While she admits the tone of her program “Fake News” may have failed to effectively appeal to its intended audiences—Russians who consume propaganda—she still does not dismiss the value of her work there. “It’s important that we captured these moments so they can later be analyzed by historians to understand why this happened,” she said.

She continues targeting a Russian-speaking audience through her YouTube channel, which she runs with the help of hired editors and videographers. Ads bring in some revenue.

When producing her YouTube episodes, she tries to remain cognizant of the fact that much of her audience in Russia may be people who choose to pursue the “defense mechanism” of shutting out any information about the war. “I try to listen to my followers, to understand their mode of thinking,” she said.

On her Arte.TV programs, Borzunova tailors content to Western viewers, often explaining thoroughly how the Russian state and society operate. She recently produced a segment about how the Church has become a mouthpiece to justify the war. 

“People in Europe are always asking the question—how is this possible?” she said of the war and Putin’s regime in general. “I try to remind them that propaganda works and explain how it works in Russia, and the conditions that allowed this war to become possible.” 

The efficacy of propaganda

With hindsight, Borzunova believes Russian propaganda had been readying the public for war for some time. “It tries to interfere with your ability to ask questions and think logically,” she said. “For years, it had been yelling about Nazis in Ukraine rather than internal problems.”

Russians have been “constantly told that we were surrounded by enemies, and that we needed to defend ourselves.” That “brought current events to their logical conclusion.”

The government’s clampdown on independent media enabled state-controlled outlets to become the only source of information for millions across the country.

“It’s much easier to turn on the TV than seek answers elsewhere,” she said. “Propaganda is easy, it gives you an immediate answer.” A sign in Russian reminding her audiences to “Turn off your TVs” hangs on the backdrop of her Russian YouTube show. 

Over the last decade, Russian propaganda tended to employ increasingly abrasive tones.

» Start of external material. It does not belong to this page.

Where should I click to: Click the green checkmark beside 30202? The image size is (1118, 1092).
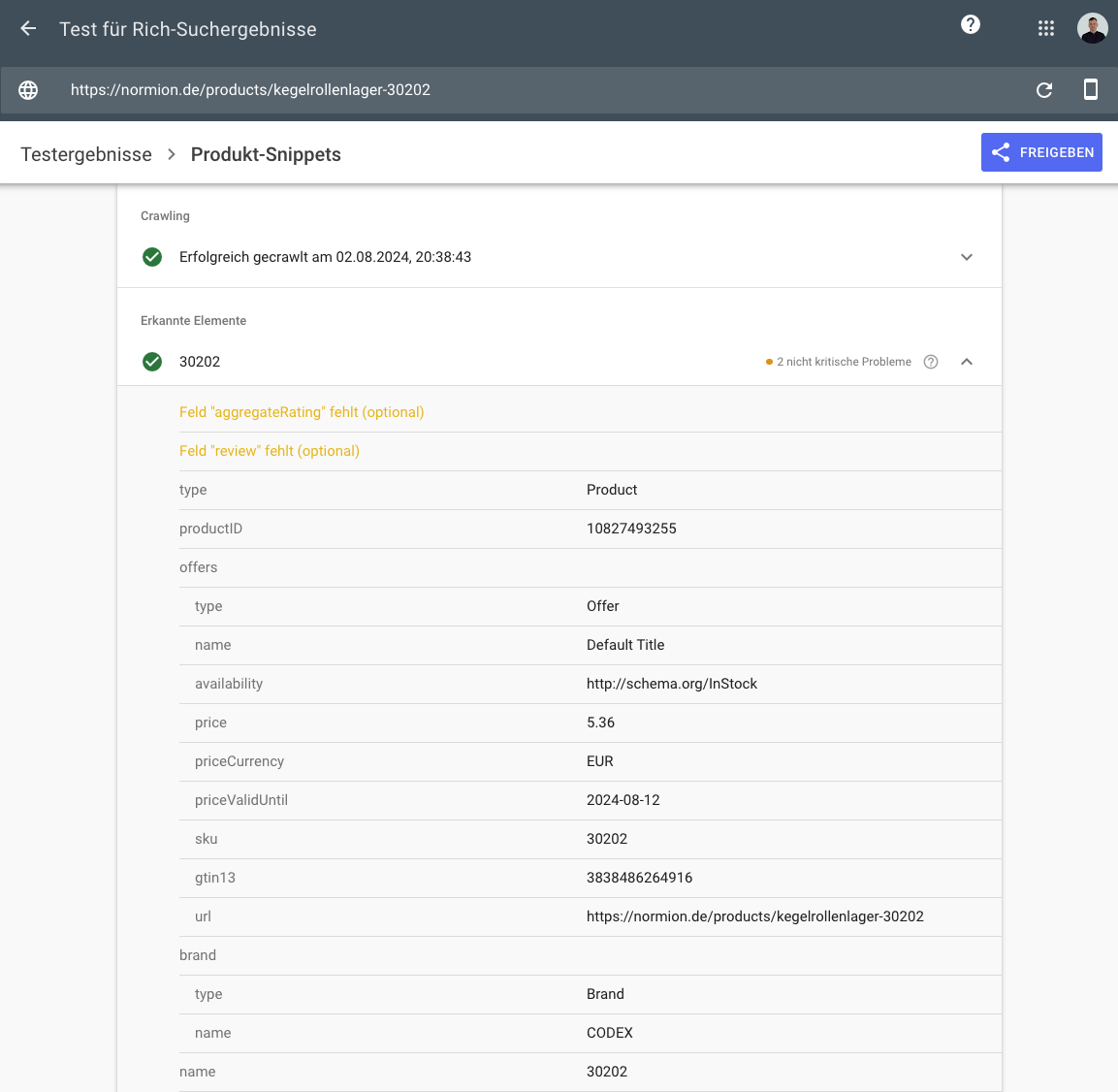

Chief propagandists such as Olga Skabeeva and Vladimir Solovyov often shout on their segments, attacking opponents of the regime with designations such as “enemies of the state” and “traitors,” and weaponizing paranoia-laden narratives about enemies abroad. 

Since the start of the war, it has become “even more aggressive,” Borzunova says. “They do not even try to explain anything anymore, they just yell slogans and say things matter-of-factly.” Lately, however, she has noticed many propagandists have also begun to express genuine fear, especially in their coverage of moments of domestic disorder like the failed mutiny of Yevgeny Prigozhin, the head of the Wagner paramilitary group who was killed in a suspicious plane crash last month. 

Borzunova continues to maintain a light, instructive and sometimes playful tone in her YouTube segments, which expose and mock the logical discrepancies in state-controlled news. But consuming such hateful content daily is taxing. “Especially after the war, you begin to realize that these are no longer just words—you understand that behind them are deaths and lives destroyed, including your own,” she said. “But this is my job.”

While it’s designed for a specific audience, Russian propaganda is not unique in its efficacy, Borzunova believes.

“It’s not news that propaganda works, I don’t think Russian people are somehow special in their alleged absence of critical thinking,” she said. “There are many examples in history where propaganda worked,” she added, gesturing to the surrounding streets of Berlin.

Perhaps that’s why Borzunova has found such an eager audience in Germany, a country that recovered from its own dictatorship. A day before we met, her Arte.TV segment on Prigozhin’s mutiny was the number one trending YouTube video in the country. 

“At times, I do feel like I came to the right place to continue my work,” she said, “that the local historical context makes my work even more compelling.”